------ Exercise input ------

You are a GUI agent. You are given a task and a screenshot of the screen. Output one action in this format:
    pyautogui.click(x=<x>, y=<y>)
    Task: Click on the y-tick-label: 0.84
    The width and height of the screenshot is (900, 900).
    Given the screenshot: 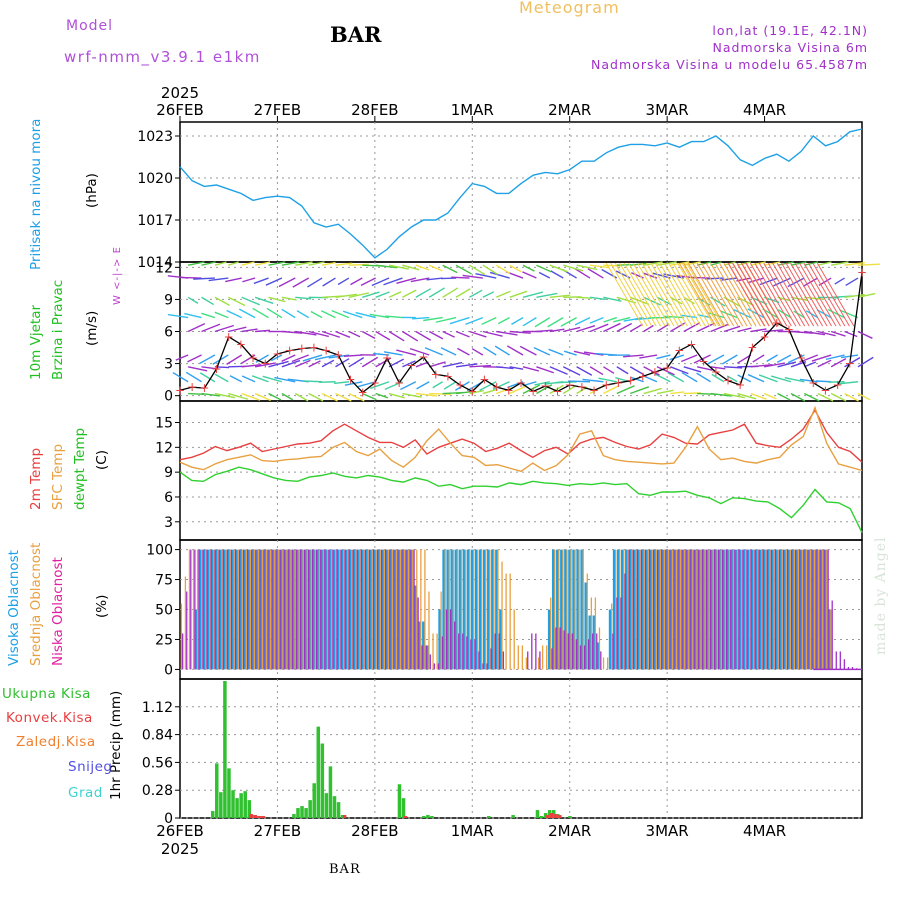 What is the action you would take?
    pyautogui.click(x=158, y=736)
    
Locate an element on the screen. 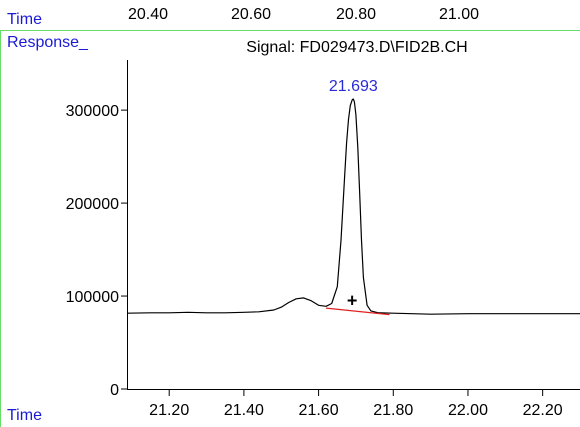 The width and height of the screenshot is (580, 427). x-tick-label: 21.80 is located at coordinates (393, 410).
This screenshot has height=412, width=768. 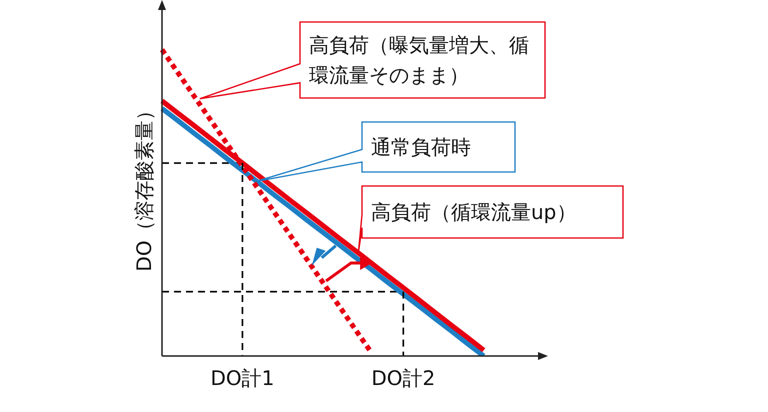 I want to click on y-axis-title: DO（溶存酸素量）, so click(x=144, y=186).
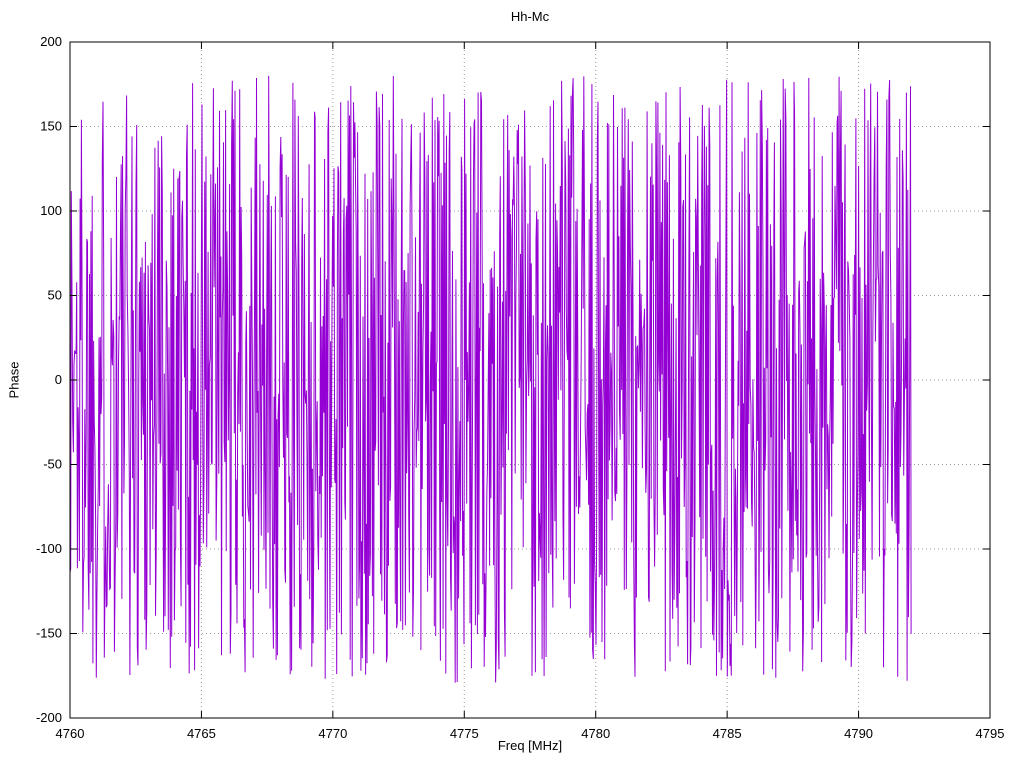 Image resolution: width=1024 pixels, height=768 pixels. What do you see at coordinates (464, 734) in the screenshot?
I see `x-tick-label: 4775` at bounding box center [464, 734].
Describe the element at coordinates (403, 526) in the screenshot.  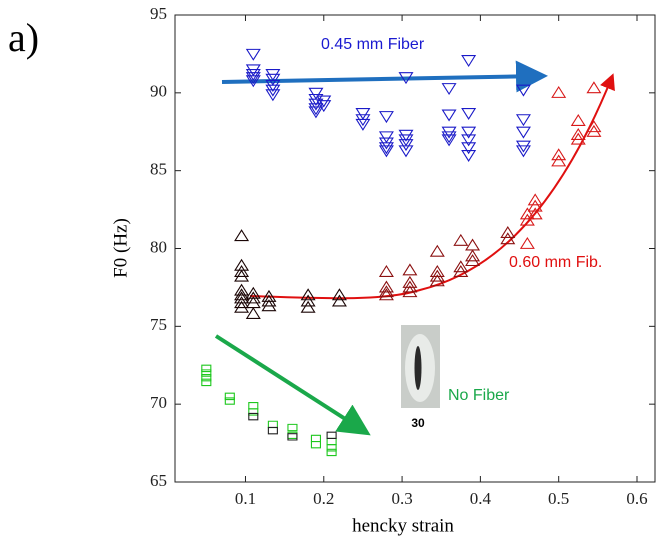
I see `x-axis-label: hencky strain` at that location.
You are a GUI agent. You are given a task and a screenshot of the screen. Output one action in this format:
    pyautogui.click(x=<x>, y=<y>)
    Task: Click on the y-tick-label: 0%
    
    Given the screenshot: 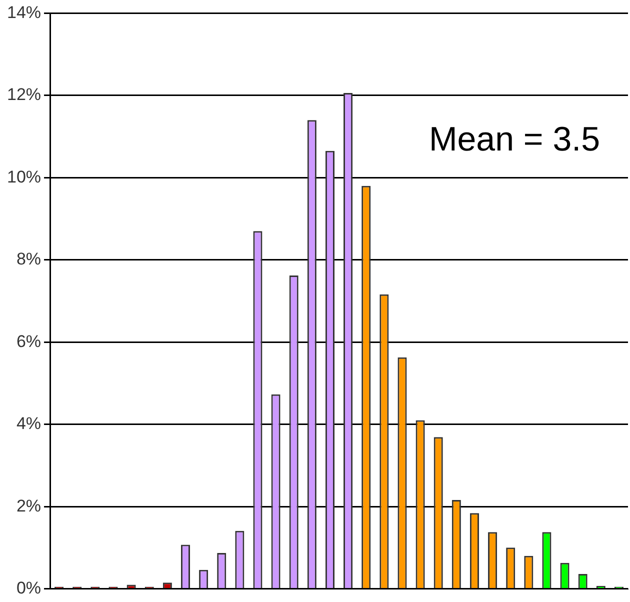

------

▶ Required action: Write out the rows from the very beginning through the line containing "The width and height of the screenshot is (900, 900).", substituting "desktop assistant" for "GUI agent" and leaving everything else as it is.

▶ Solution:
You are a desktop assistant. You are given a task and a screenshot of the screen. Output one action in this format:
    pyautogui.click(x=<x>, y=<y>)
    Task: Click on the y-tick-label: 0.84
    The width and height of the screenshot is (900, 900).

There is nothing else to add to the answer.